刘朝兵, 王志维, 夏道奎, 胡旭. 心脏大血管术后呼吸机脱机困难患者的营养支持治疗[J]. 实用临床医药杂志, 2011, (24): 19-21. DOI: 10.3969/j.issn.1672-2353.2011.24.007
引用本文: 刘朝兵, 王志维, 夏道奎, 胡旭. 心脏大血管术后呼吸机脱机困难患者的营养支持治疗[J]. 实用临床医药杂志, 2011, (24): 19-21. DOI: 10.3969/j.issn.1672-2353.2011.24.007
LIU Chao-bin, WANG Zhi-xiong, XIA Dao-kui, HU Xu. Nutritional support treatment for patients with difficulty breathing machine off- line after heart and great vessels surgery[J]. Journal of Clinical Medicine in Practice, 2011, (24): 19-21. DOI: 10.3969/j.issn.1672-2353.2011.24.007
Citation: LIU Chao-bin, WANG Zhi-xiong, XIA Dao-kui, HU Xu.
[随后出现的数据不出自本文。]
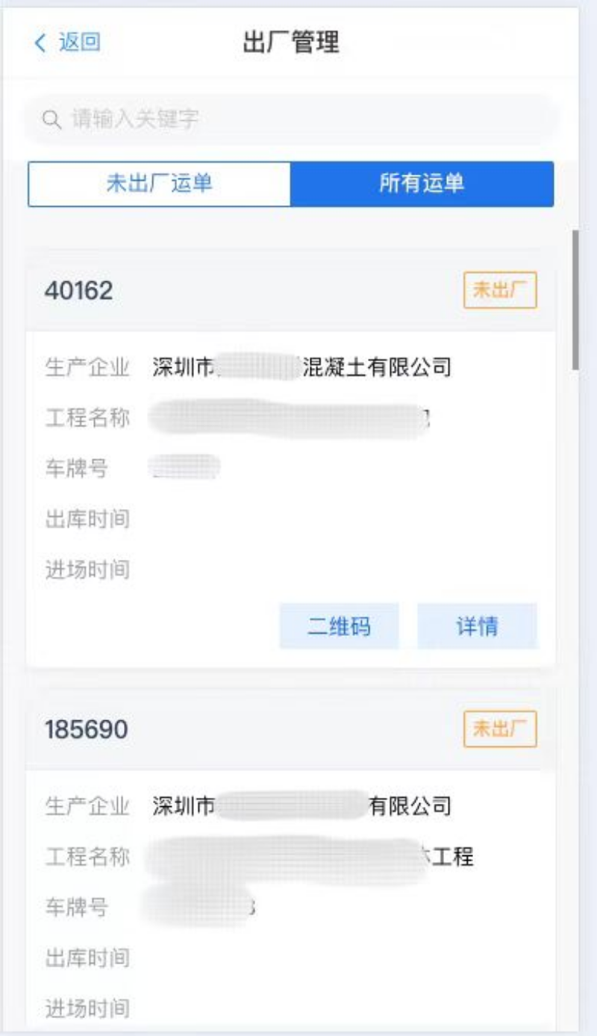Click the 未出厂 status badge on waybill 40162

(x=500, y=290)
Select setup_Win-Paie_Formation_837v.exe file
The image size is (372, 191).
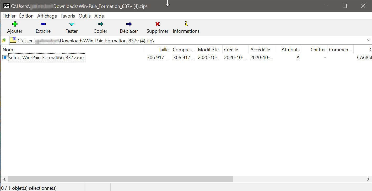point(46,58)
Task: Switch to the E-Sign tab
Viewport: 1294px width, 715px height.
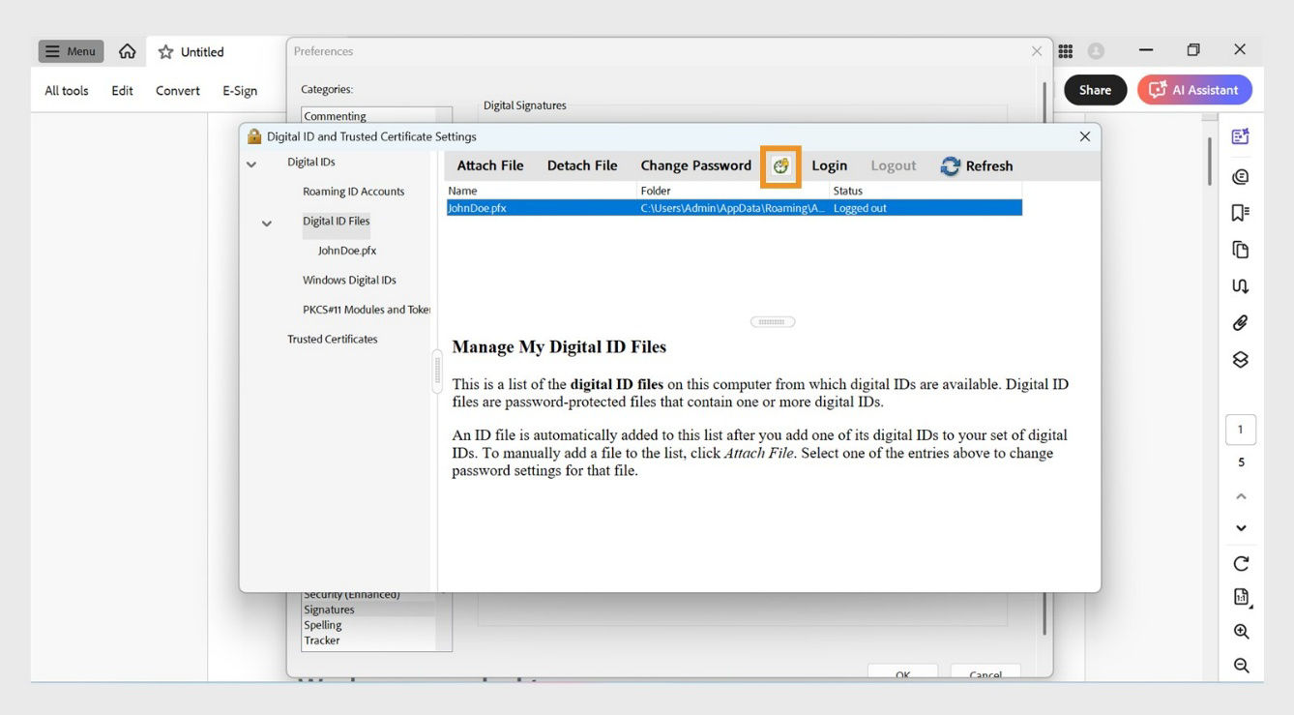Action: coord(239,89)
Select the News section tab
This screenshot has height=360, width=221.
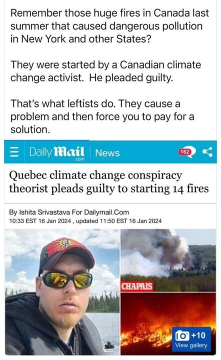pyautogui.click(x=107, y=153)
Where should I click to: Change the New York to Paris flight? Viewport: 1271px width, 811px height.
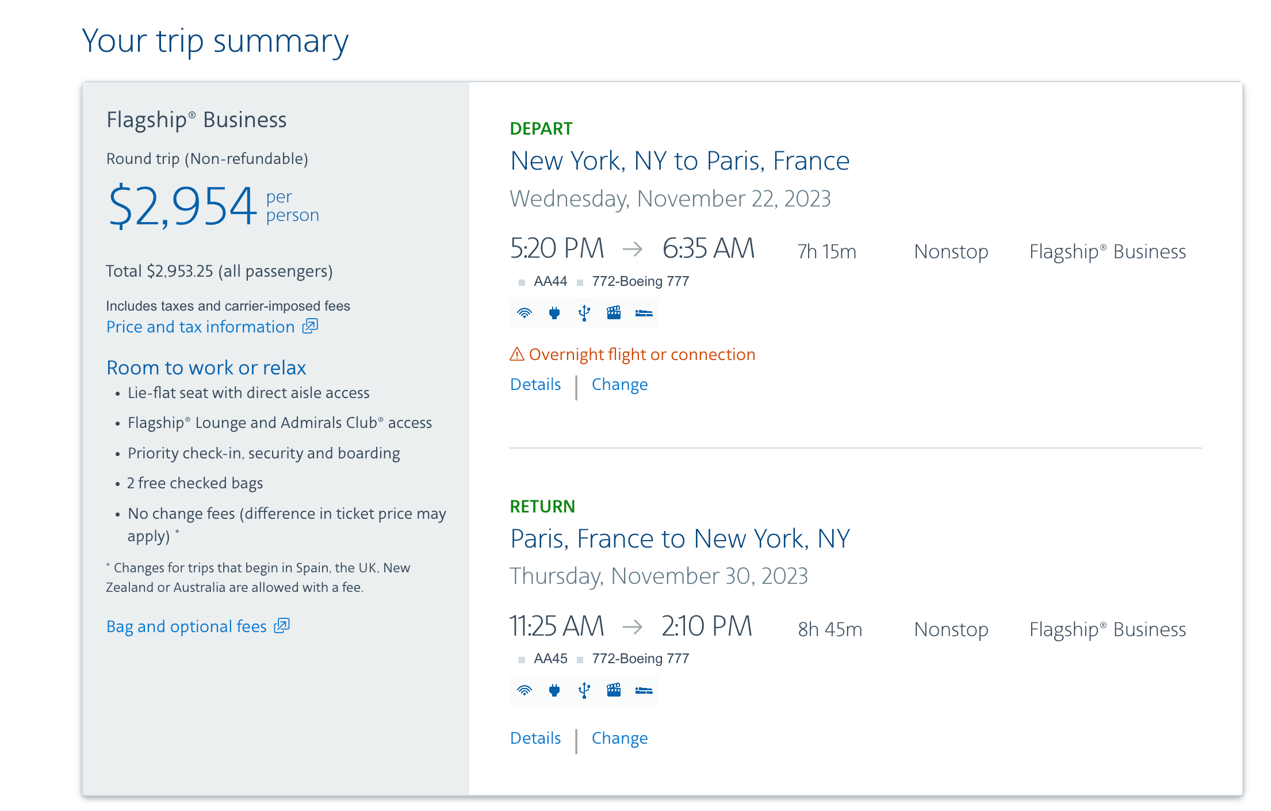point(619,384)
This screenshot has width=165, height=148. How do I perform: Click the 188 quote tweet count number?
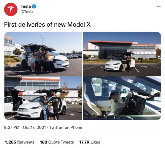[44, 142]
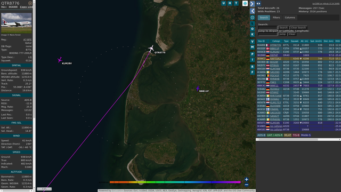This screenshot has height=192, width=341.
Task: Collapse sidebar with the left chevron
Action: [x=252, y=11]
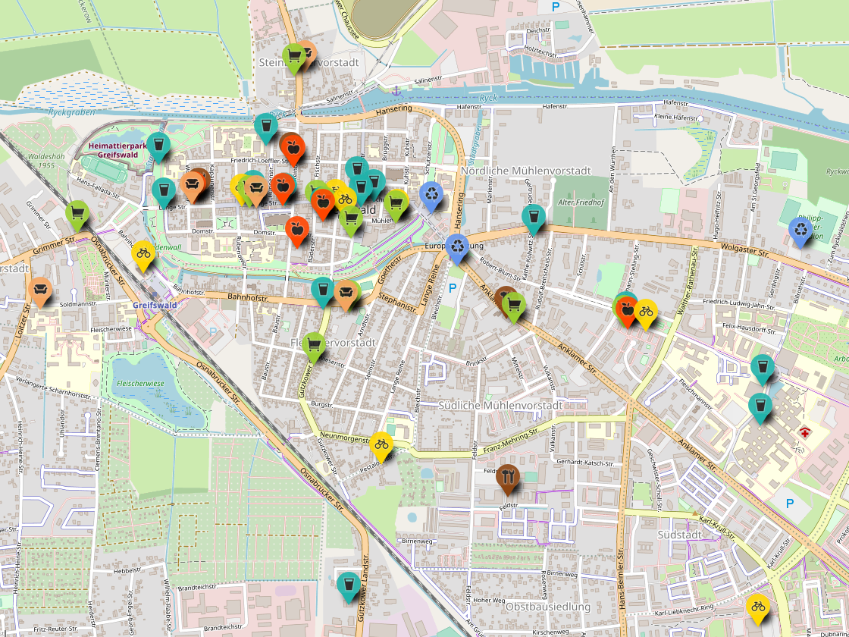The height and width of the screenshot is (637, 849).
Task: Click the red hospital symbol on the map
Action: [x=803, y=432]
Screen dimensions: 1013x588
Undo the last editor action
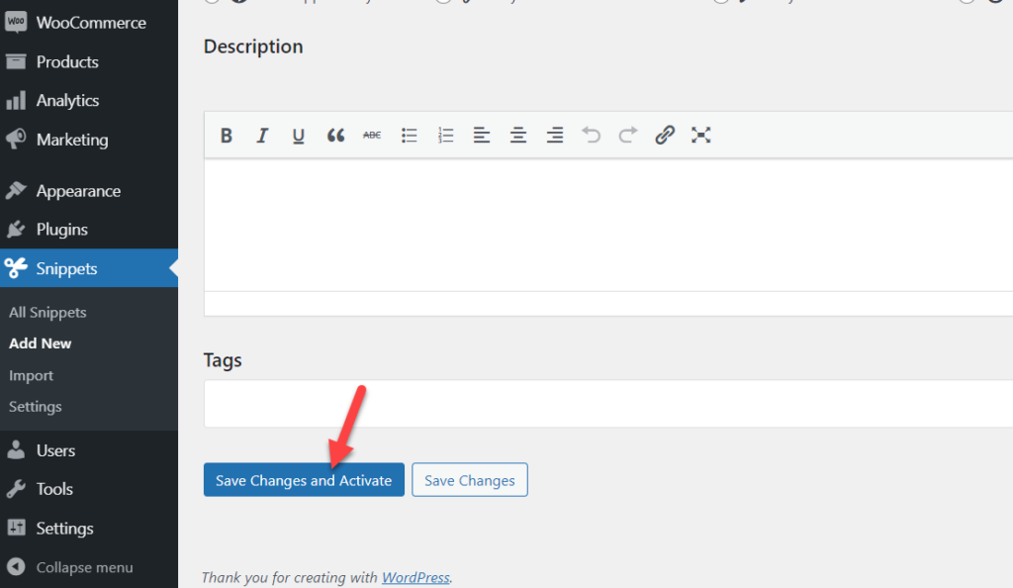(x=592, y=135)
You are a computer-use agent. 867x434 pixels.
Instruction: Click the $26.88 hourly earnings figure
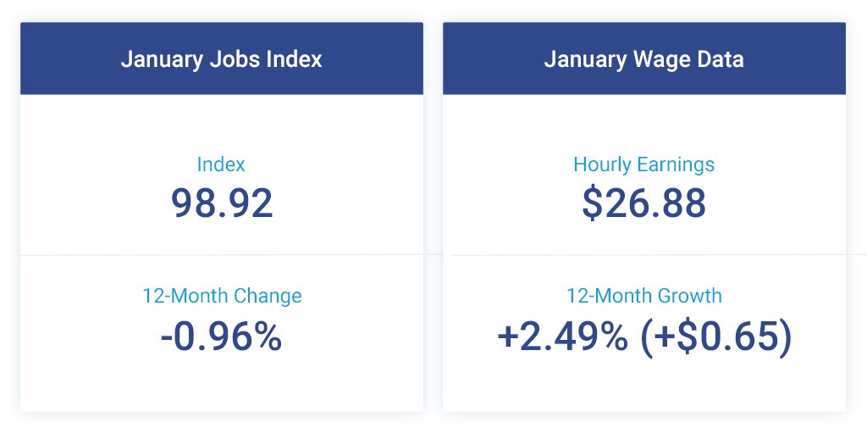point(643,203)
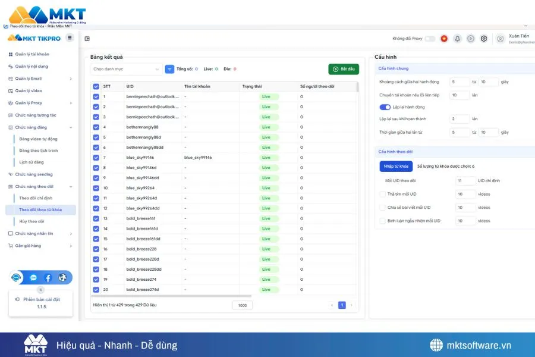Click the Vietnam flag language icon
535x357 pixels.
tap(443, 39)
Nutritional support treatment for patients with difficulty breathing machine off- line after heart and great vessels surgery[J]. Journal of Clinical Medicine in Practice, 2011, (24): 19-21. DOI: 10.3969/j.issn.1672-2353.2011.24.007

心脏大血管术后呼吸机脱机困难患者的营养支持治疗

Nutritional support treatment for patients with difficulty breathing machine off- line after heart and great vessels surgery

  • 摘要: 目的 总结心脏大血管手术后呼吸机支持治疗患者营养支持的经验.方法 回顾性分析本科近4年来29例呼吸机支持治疗≥72 h患者,采用肠外逐渐向肠内营养过渡,分阶段由低热卡逐步提高热卡支持治疗的治疗方案.结果 29例患者中7名患者死亡,其中3例死于严重感染,1例死于枕骨大孔疝,1例死于肾衰竭,2例死于术后低心排.无患者死于营养支持不当并发症.22例患者顺利脱离呼吸机后自主进食,并治愈出院.其中3例患者高血糖,调整胰岛素后即好转;7例患者出现鼻饲后腹泻,对症处理后好转;无患者出现高脂血症.结论 心脏大血管外科手术后不能顺利脱机而不能正常进食的患者应采用肠外逐渐向肠内营养过渡,分阶段由低热卡逐步提高热卡支持治疗.